Despite the application of antiviral drugs and improved surveillance tools, the number of patients diagnosed with hepatocellular carcinoma (HCC) at an advanced stage and with a dismal prognosis is still on the rise. Systemic treatment with multiple multitargeted tyrosine kinase inhibitors (TKIs), such as sorafenib, has been a widely utilized approach for a decade. In addition, the use of a combination of TKIs with other types of compounds, including immune checkpoint inhibitors (ICIs) and antiangiogenic inhibitors, has shown efficacy in treating advanced HCC. However, the presence of intolerable adverse events, low disease response and control rates, and relative short overall survival of such combinatory therapies makes novel or optimized therapies for advance HCC urgently needed.

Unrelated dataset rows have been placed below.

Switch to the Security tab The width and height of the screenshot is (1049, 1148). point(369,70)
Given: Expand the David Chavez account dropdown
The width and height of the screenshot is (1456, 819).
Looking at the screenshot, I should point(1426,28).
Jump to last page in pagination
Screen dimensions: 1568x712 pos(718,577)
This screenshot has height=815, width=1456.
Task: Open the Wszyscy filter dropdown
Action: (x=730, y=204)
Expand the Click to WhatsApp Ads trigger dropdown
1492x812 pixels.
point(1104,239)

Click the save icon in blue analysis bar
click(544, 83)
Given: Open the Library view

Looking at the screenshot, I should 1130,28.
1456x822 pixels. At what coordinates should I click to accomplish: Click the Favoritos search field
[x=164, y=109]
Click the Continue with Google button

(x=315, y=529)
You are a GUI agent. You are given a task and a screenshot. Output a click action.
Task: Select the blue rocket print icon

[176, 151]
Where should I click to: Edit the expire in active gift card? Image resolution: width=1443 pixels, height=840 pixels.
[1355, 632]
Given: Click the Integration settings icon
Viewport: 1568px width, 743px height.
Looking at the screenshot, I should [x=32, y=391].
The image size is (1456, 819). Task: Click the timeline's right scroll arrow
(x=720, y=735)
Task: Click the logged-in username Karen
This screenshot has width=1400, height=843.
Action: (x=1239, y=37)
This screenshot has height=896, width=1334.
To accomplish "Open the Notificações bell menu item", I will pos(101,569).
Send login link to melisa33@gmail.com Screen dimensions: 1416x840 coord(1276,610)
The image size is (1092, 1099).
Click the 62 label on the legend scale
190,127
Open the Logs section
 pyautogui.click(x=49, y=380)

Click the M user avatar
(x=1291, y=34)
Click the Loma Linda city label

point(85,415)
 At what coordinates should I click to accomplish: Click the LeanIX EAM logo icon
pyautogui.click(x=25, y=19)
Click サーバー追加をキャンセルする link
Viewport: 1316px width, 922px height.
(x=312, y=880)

Locoregional therapy (transarterial chemoembolization, and thermal ablation) can destroy primary tumors and decrease tumor burden and is widely used for HCC management. This type of treatment modality can result in local hypoxia and increased vascular permeability, inducing immunogenic effects by releasing tumor antigens from dying cancer cells and producing damage-associated molecular patterns that facilitate antiangiogenic therapy and antitumor immunity. The combination of systemic and locoregional therapies may further produce synergistic effects without overlapping toxicity that can improve prognoses for advanced HCC. In preliminary studies, several combinations of therapeutic modes exhibited promising levels of safety, feasibility, and antitumor effects in a clinical setting and have, thus, garnered much attention. This review aims to provide a comprehensive, up-to-date overview of the underlying mechanisms of combined systemic and locoregional therapies in the treatment of advanced HCC, commenting on both their current status and future direction.